Excerpted records:
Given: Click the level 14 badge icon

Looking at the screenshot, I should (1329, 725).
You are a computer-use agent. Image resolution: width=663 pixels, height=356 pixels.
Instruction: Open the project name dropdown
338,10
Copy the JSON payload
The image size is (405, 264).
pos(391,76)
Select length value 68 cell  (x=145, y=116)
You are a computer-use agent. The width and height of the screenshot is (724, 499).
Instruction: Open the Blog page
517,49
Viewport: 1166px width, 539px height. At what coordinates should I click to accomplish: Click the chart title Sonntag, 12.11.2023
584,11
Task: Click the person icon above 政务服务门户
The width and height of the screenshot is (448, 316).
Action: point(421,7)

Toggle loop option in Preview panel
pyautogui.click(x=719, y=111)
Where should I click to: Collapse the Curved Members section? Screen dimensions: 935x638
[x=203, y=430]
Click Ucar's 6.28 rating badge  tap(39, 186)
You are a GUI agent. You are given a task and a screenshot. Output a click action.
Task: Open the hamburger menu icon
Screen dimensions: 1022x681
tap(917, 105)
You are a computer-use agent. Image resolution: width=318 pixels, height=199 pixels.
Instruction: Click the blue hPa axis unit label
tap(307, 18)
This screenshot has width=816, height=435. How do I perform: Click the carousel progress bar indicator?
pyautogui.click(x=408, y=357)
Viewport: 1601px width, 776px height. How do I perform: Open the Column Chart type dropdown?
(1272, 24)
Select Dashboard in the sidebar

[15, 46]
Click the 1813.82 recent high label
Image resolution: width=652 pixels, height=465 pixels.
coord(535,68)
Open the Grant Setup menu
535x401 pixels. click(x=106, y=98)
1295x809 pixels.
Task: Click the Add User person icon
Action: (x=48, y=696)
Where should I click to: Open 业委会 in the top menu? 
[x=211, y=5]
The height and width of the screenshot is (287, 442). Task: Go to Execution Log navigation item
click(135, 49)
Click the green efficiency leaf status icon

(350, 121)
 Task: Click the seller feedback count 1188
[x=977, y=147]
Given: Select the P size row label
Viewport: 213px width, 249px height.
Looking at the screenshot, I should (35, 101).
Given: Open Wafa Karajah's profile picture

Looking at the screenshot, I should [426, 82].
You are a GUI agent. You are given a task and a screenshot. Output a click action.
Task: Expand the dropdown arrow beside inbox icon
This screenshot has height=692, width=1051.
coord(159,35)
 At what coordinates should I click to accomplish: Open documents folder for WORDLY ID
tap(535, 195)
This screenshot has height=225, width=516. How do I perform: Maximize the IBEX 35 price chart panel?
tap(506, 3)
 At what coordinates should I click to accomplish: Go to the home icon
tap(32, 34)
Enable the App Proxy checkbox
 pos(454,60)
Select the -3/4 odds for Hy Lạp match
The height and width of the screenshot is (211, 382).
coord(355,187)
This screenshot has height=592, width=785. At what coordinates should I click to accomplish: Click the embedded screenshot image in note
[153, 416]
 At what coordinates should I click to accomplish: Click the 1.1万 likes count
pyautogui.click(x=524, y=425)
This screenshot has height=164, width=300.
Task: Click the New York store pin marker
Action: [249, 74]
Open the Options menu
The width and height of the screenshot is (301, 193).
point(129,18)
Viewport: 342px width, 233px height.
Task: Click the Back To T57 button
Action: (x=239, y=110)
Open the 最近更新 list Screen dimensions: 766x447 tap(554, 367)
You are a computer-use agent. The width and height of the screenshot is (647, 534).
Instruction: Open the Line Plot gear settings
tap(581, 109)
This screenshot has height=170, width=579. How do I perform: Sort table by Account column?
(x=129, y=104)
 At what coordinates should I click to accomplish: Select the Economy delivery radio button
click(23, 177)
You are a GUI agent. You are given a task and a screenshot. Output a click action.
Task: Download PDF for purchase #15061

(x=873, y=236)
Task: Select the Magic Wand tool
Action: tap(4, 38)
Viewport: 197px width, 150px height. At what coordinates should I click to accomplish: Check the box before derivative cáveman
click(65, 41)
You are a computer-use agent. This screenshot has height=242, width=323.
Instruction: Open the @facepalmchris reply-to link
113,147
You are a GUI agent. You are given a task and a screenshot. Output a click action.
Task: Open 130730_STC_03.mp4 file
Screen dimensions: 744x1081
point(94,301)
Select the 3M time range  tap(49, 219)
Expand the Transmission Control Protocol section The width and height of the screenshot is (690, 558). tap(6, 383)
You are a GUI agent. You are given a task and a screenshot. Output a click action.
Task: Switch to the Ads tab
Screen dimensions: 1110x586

Exercise brief: This exercise calls for repeating every line of the data exactly.

Solution below:
Given: Click the level 14 badge icon

Looking at the screenshot, I should (1329, 725).
You are a computer-use agent. Image resolution: width=663 pixels, height=356 pixels.
Instruction: Open the project name dropdown
338,10
Copy the JSON payload
The image size is (405, 264).
pos(391,76)
Select length value 68 cell  (x=145, y=116)
You are a computer-use agent. The width and height of the screenshot is (724, 499).
Instruction: Open the Blog page
517,49
Viewport: 1166px width, 539px height. At what coordinates should I click to accomplish: Click the chart title Sonntag, 12.11.2023
584,11
Task: Click the person icon above 政务服务门户
The width and height of the screenshot is (448, 316).
Action: point(421,7)

Toggle loop option in Preview panel
pyautogui.click(x=719, y=111)
Where should I click to: Collapse the Curved Members section? Screen dimensions: 935x638
[x=203, y=430]
Click Ucar's 6.28 rating badge  tap(39, 186)
You are a GUI agent. You are given a task and a screenshot. Output a click action.
Task: Open the hamburger menu icon
Screen dimensions: 1022x681
tap(917, 105)
You are a computer-use agent. Image resolution: width=318 pixels, height=199 pixels.
Instruction: Click the blue hPa axis unit label
tap(307, 18)
This screenshot has width=816, height=435. How do I perform: Click the carousel progress bar indicator?
pyautogui.click(x=408, y=357)
Viewport: 1601px width, 776px height. How do I perform: Open the Column Chart type dropdown?
(1272, 24)
Select Dashboard in the sidebar

[15, 46]
Click the 1813.82 recent high label
Image resolution: width=652 pixels, height=465 pixels.
coord(535,68)
Open the Grant Setup menu
535x401 pixels. click(x=106, y=98)
1295x809 pixels.
Task: Click the Add User person icon
Action: (x=48, y=696)
Where should I click to: Open 业委会 in the top menu? 
[x=211, y=5]
The height and width of the screenshot is (287, 442). Task: Go to Execution Log navigation item
click(135, 49)
Click the green efficiency leaf status icon

(350, 121)
 Task: Click the seller feedback count 1188
[x=977, y=147]
Given: Select the P size row label
Viewport: 213px width, 249px height.
Looking at the screenshot, I should (35, 101).
Given: Open Wafa Karajah's profile picture

Looking at the screenshot, I should [426, 82].
You are a GUI agent. You are given a task and a screenshot. Output a click action.
Task: Expand the dropdown arrow beside inbox icon
This screenshot has height=692, width=1051.
coord(159,35)
 At what coordinates should I click to accomplish: Open documents folder for WORDLY ID
tap(535, 195)
This screenshot has height=225, width=516. How do I perform: Maximize the IBEX 35 price chart panel?
tap(506, 3)
 At what coordinates should I click to accomplish: Go to the home icon
tap(32, 34)
Enable the App Proxy checkbox
 pos(454,60)
Select the -3/4 odds for Hy Lạp match
The height and width of the screenshot is (211, 382).
coord(355,187)
This screenshot has height=592, width=785. At what coordinates should I click to accomplish: Click the embedded screenshot image in note
[153, 416]
 At what coordinates should I click to accomplish: Click the 1.1万 likes count
pyautogui.click(x=524, y=425)
This screenshot has height=164, width=300.
Task: Click the New York store pin marker
Action: [249, 74]
Open the Options menu
The width and height of the screenshot is (301, 193).
point(129,18)
Viewport: 342px width, 233px height.
Task: Click the Back To T57 button
Action: (x=239, y=110)
Open the 最近更新 list Screen dimensions: 766x447 tap(554, 367)
You are a computer-use agent. The width and height of the screenshot is (647, 534).
Instruction: Open the Line Plot gear settings
tap(581, 109)
This screenshot has height=170, width=579. How do I perform: Sort table by Account column?
(x=129, y=104)
 At what coordinates should I click to accomplish: Select the Economy delivery radio button
click(23, 177)
You are a GUI agent. You are given a task and a screenshot. Output a click action.
Task: Download PDF for purchase #15061

(x=873, y=236)
Task: Select the Magic Wand tool
Action: tap(4, 38)
Viewport: 197px width, 150px height. At what coordinates should I click to accomplish: Check the box before derivative cáveman
click(65, 41)
You are a computer-use agent. This screenshot has height=242, width=323.
Instruction: Open the @facepalmchris reply-to link
113,147
You are a GUI agent. You are given a task and a screenshot. Output a click action.
Task: Open 130730_STC_03.mp4 file
Screen dimensions: 744x1081
point(94,301)
Select the 3M time range  tap(49, 219)
Expand the Transmission Control Protocol section The width and height of the screenshot is (690, 558). tap(6, 383)
You are a GUI agent. You are given a task and a screenshot. Output a click action.
Task: Switch to the Ads tab
Screen dimensions: 1110x586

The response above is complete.